What is NAFLD and NASH?

A

Non alcoholic fatty liver disease and non alcoholic steatohepatitis = fatty and inflammation.

75
Q

What are the RF of NAFLD?

A
  • Obesity and metabolic syndrome

- T2DM

76
Q

What is the treatment of NAFLD?

A

Weight loss = reduces fat, inflam and fibrosis. Healthy diet also helps.

77
Q

List some RF for GI bleed

A
  • Drugs = NSAIDs, anticoag, antiplatelet, SSRIs
  • Alcohol and smoking
  • Peptic ulcer disease, H.pylori infection
  • CLD and varices
  • Chronic vom
78
Q

Decompensated vs compensated liver disease

A

Compensated cirrhosis - no varices or ascites

Decompensated cirrhosis - varices and bleeding, ascites, encephalopathy

79
Q

What are the criteria for liver transplant in paracetamol overdose?
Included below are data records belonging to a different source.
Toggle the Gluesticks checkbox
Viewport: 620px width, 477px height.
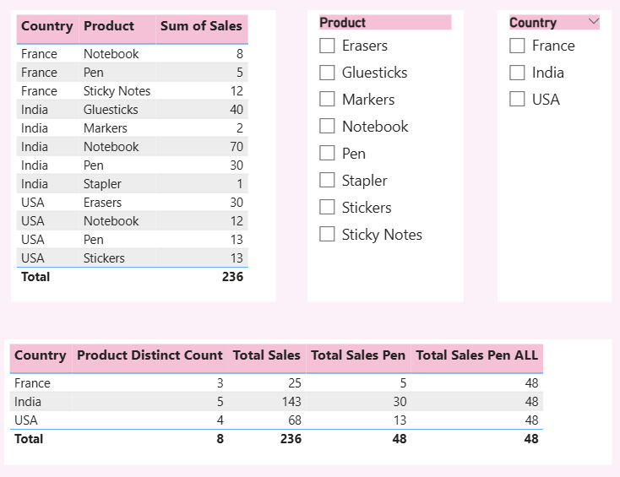pos(327,73)
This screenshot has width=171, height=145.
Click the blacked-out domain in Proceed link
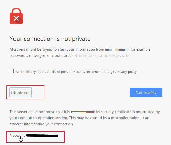42,136
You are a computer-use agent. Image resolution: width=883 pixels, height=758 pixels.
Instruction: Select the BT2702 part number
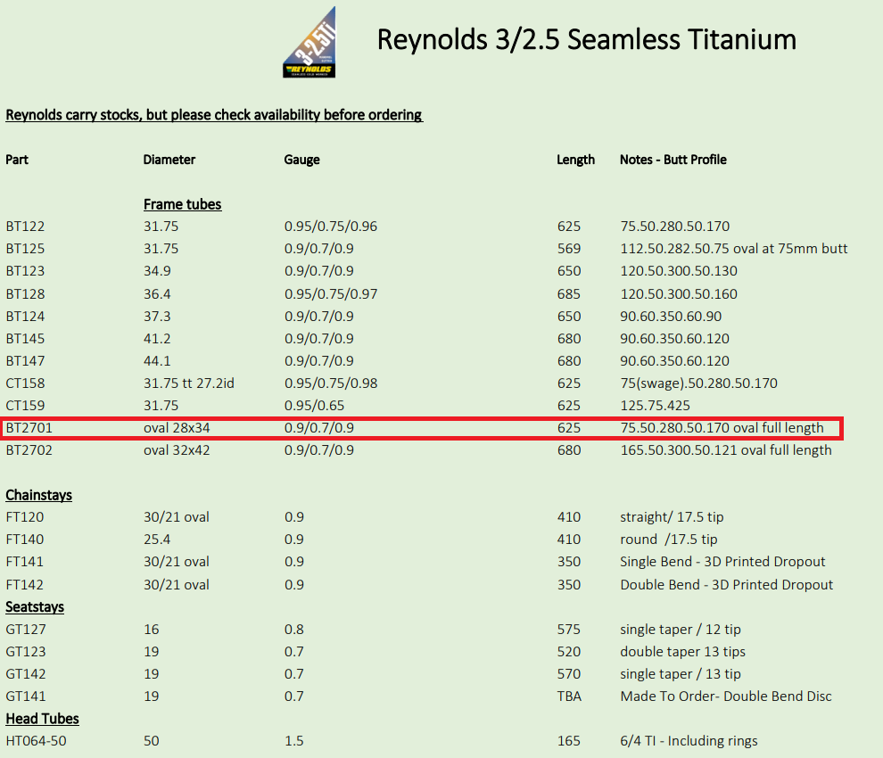click(x=29, y=450)
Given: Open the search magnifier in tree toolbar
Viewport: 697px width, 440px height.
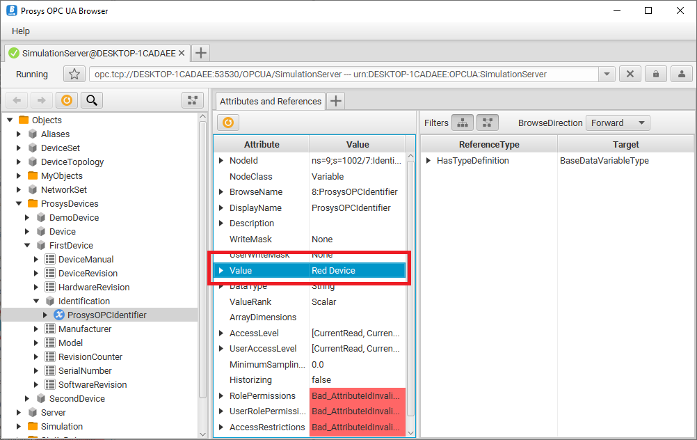Looking at the screenshot, I should [91, 100].
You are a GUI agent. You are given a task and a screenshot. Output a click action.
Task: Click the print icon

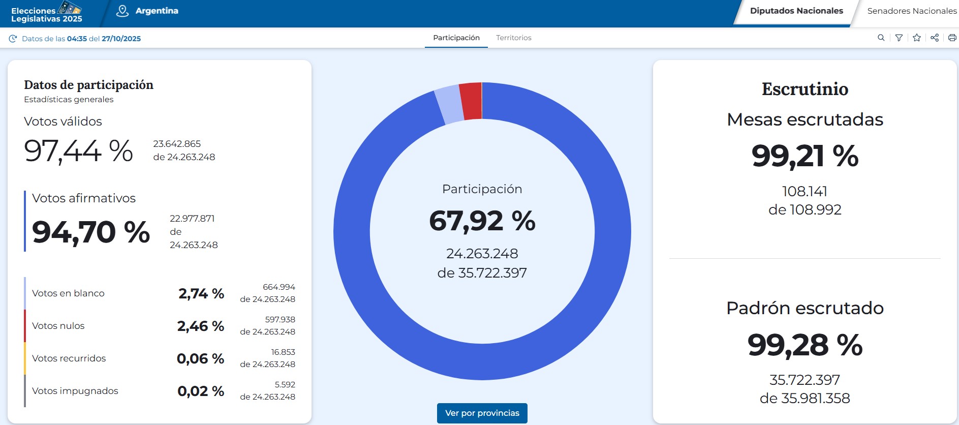pyautogui.click(x=952, y=38)
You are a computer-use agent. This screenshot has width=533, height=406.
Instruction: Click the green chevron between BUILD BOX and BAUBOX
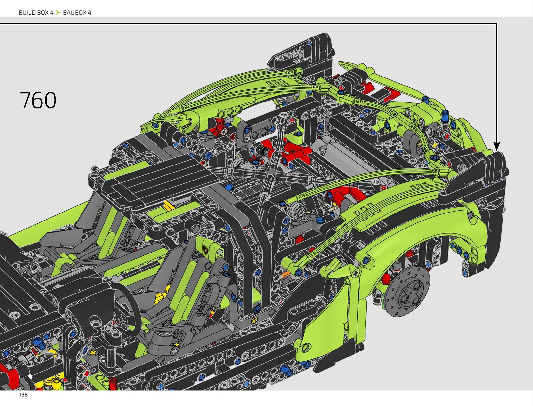[58, 13]
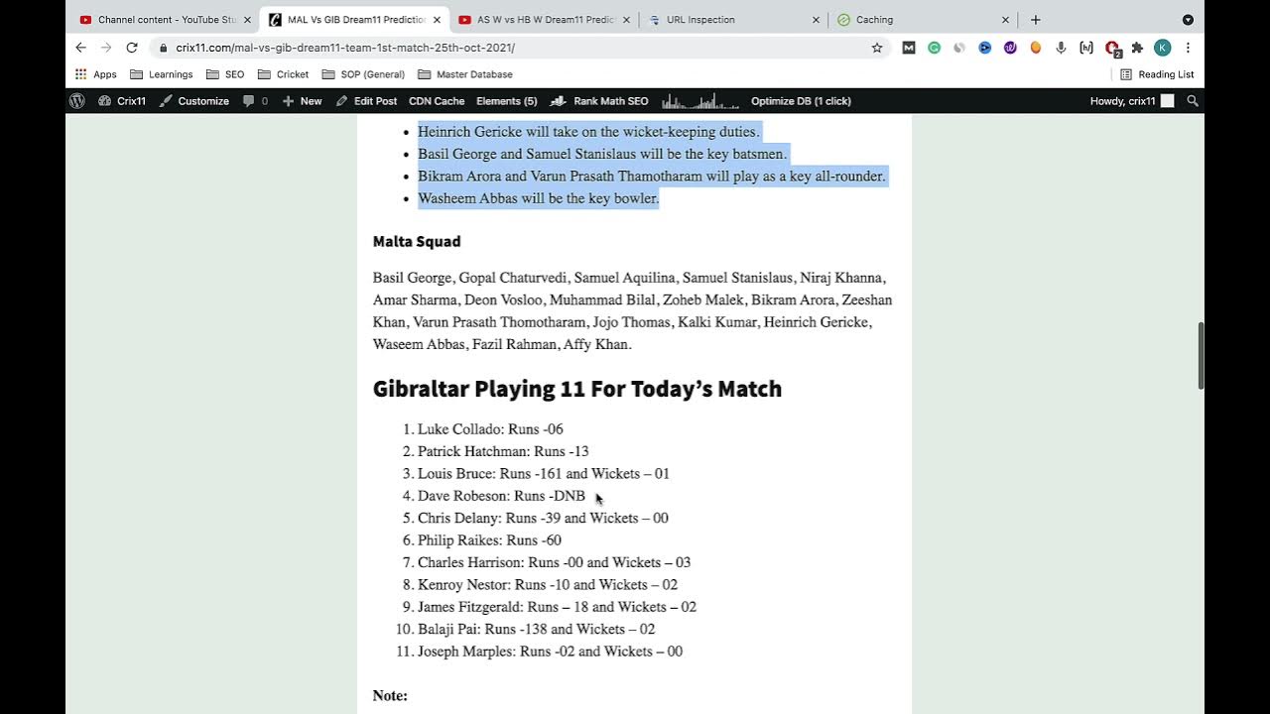Click Edit Post in admin bar
The height and width of the screenshot is (714, 1270).
366,101
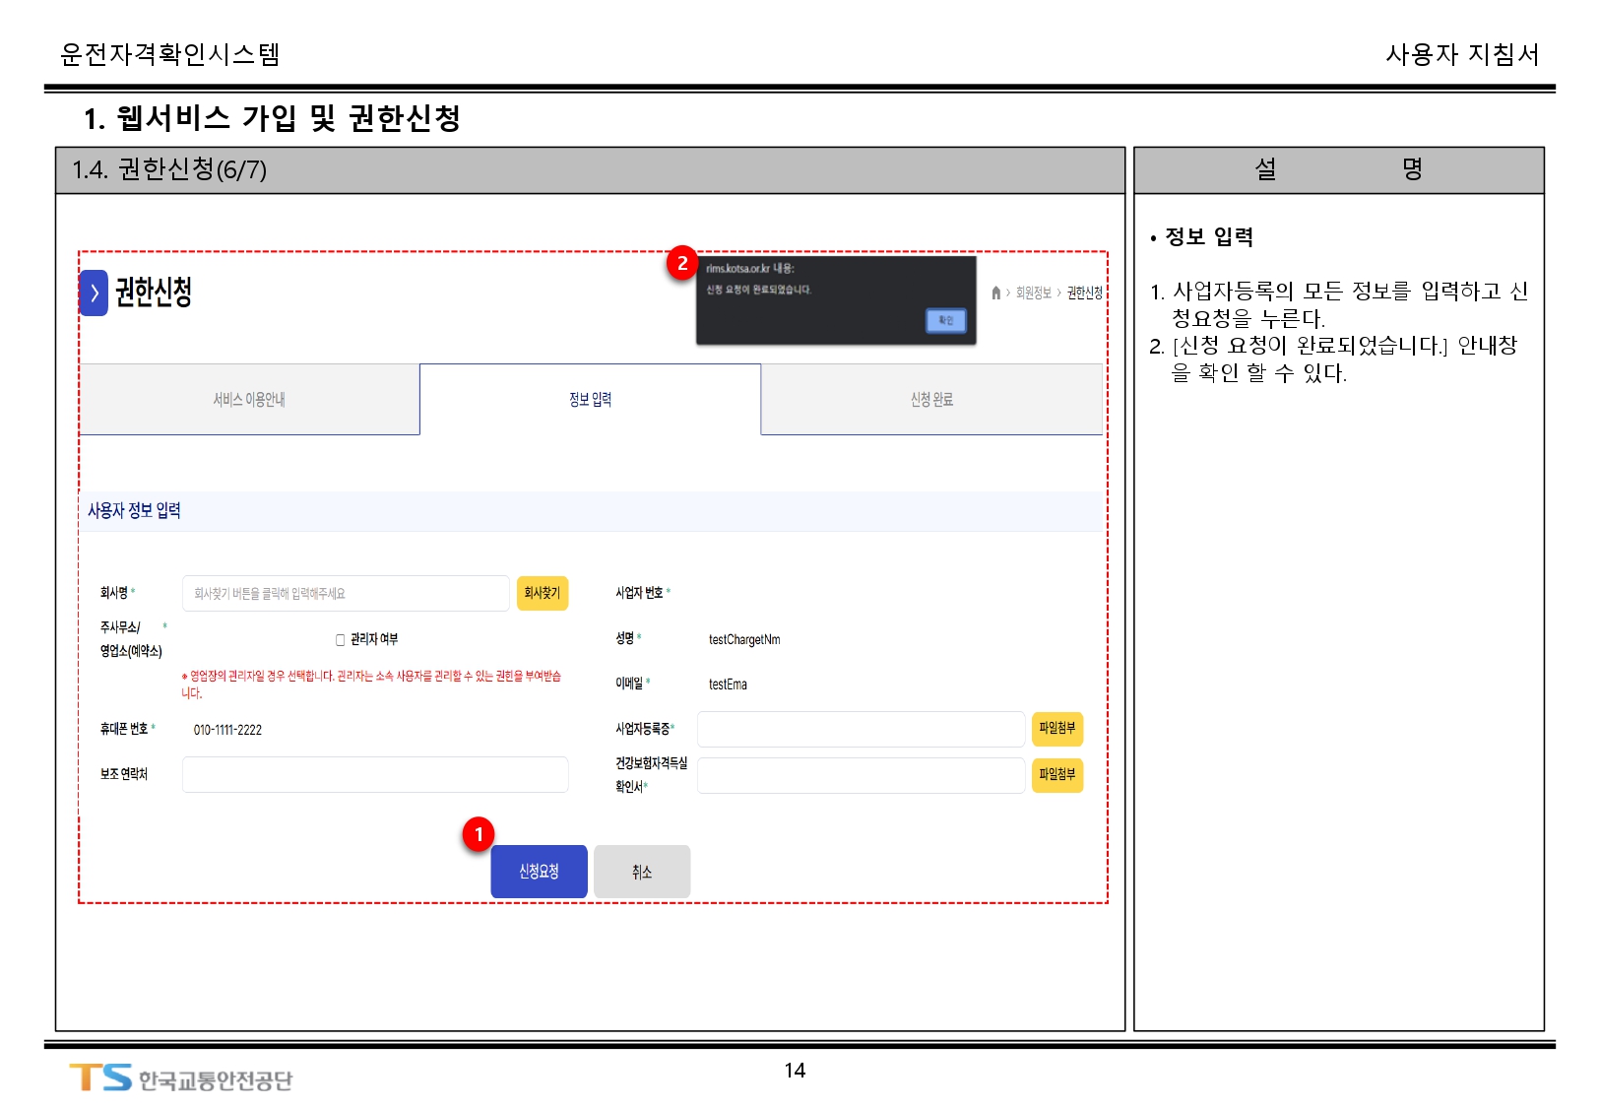Click 파일첨부 for 사업자등록증

[x=1056, y=729]
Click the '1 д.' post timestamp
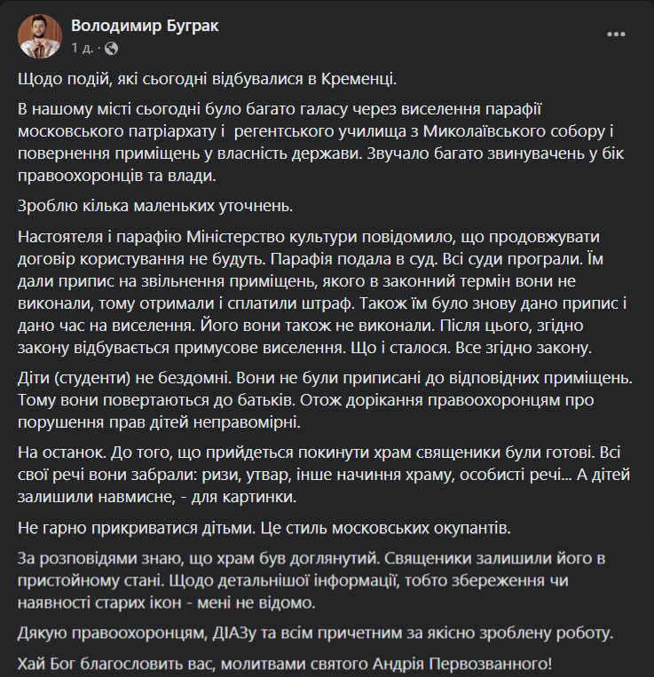The width and height of the screenshot is (654, 677). [81, 47]

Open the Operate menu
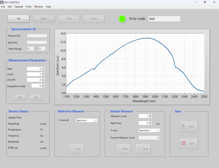19,7
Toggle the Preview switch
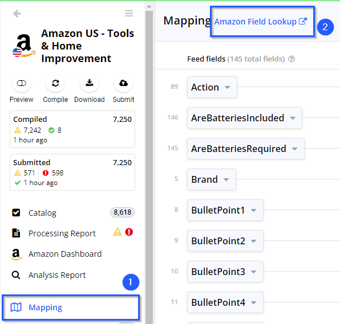340x324 pixels. pyautogui.click(x=22, y=83)
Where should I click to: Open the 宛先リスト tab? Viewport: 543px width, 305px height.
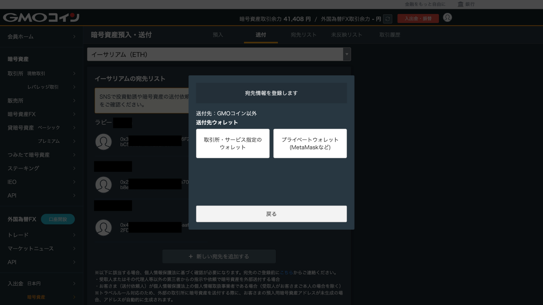(303, 35)
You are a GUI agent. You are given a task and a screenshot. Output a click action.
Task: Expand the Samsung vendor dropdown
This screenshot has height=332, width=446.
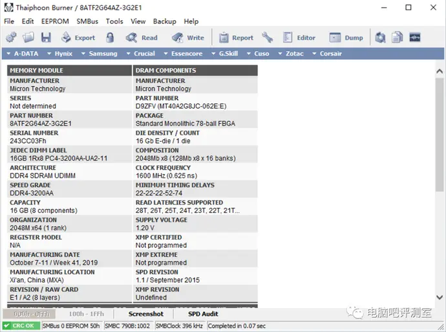point(100,54)
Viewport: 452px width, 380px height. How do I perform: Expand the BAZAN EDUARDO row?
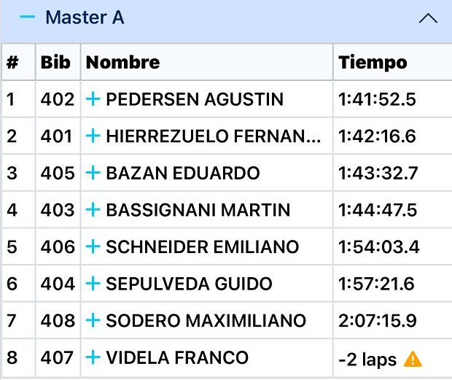pyautogui.click(x=93, y=173)
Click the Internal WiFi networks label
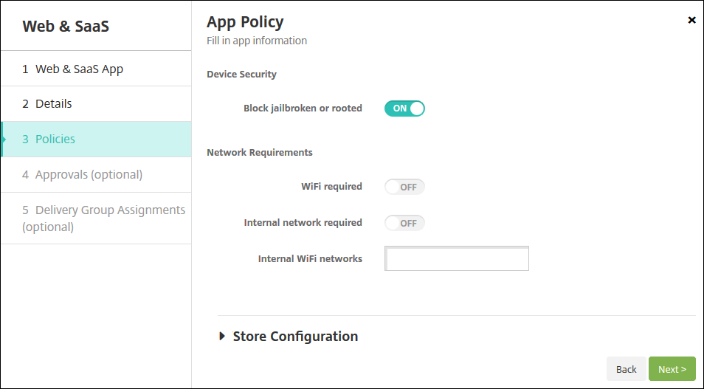Image resolution: width=704 pixels, height=389 pixels. tap(310, 259)
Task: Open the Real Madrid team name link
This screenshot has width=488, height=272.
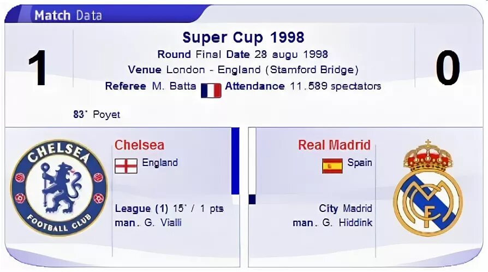Action: point(334,145)
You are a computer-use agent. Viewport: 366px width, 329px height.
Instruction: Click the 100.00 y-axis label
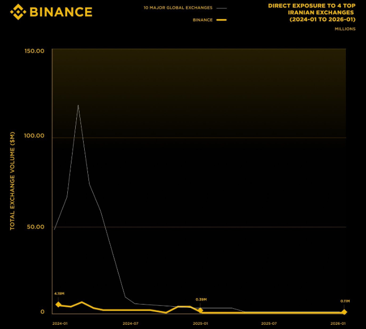click(34, 136)
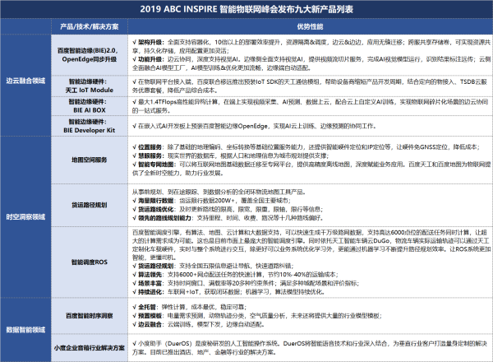Click the checkmark beside 架构升级
The width and height of the screenshot is (493, 362).
(x=134, y=39)
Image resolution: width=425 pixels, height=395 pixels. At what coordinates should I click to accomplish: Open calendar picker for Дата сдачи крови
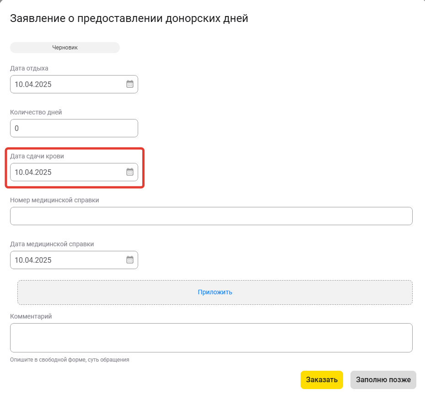tap(130, 172)
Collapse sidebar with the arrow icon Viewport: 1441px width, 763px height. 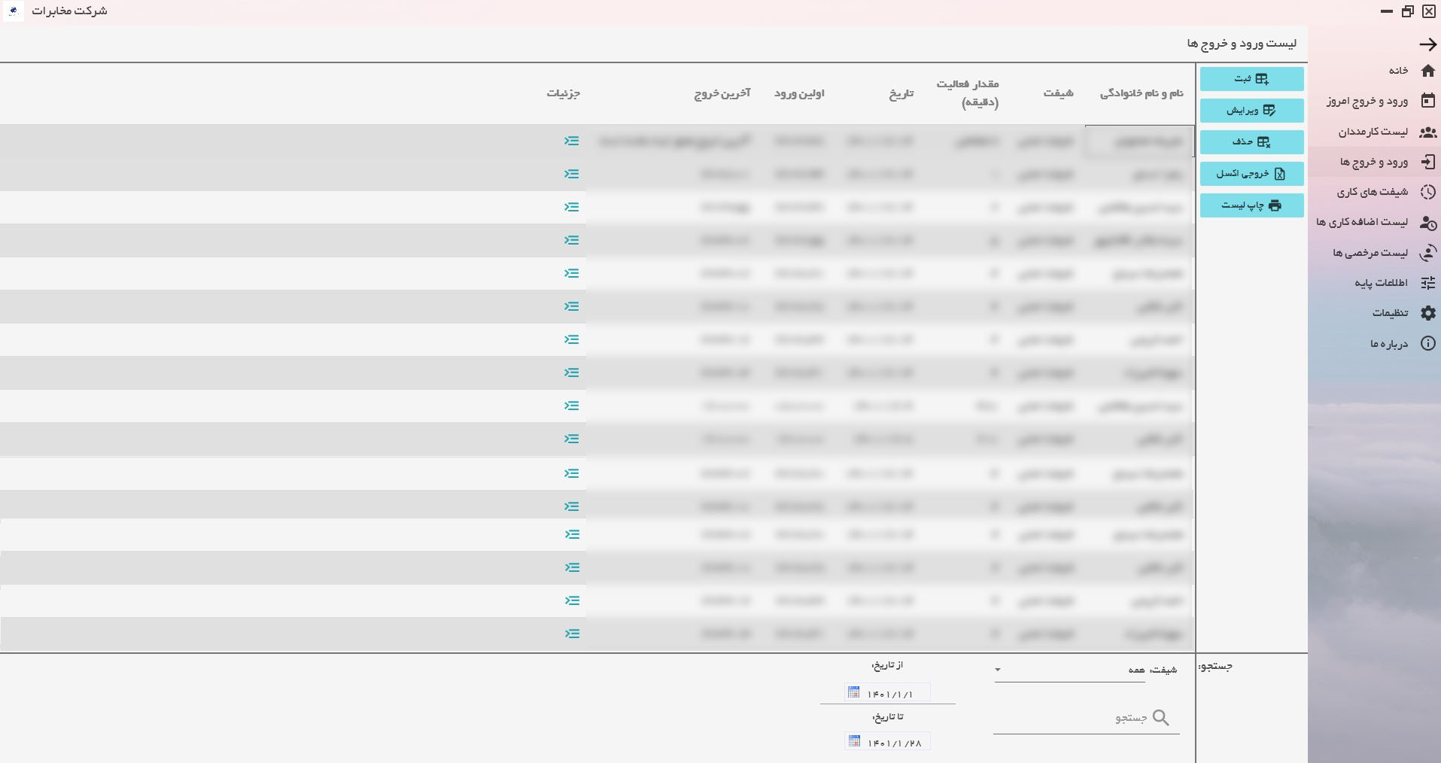tap(1427, 44)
What is it called?

A

King’s college criteria:
pH <7.3 24 hours after overdose
or all of the following three: prothrombin time >100 secs or INR >6.5, grade 3 or 4 hepatic encephalopathy, creatinine >300

80
Q

How do you treat hepatic encephalopathy and what causes it?

A

Caused by build up of ammonia secondary to liver cirrhosis.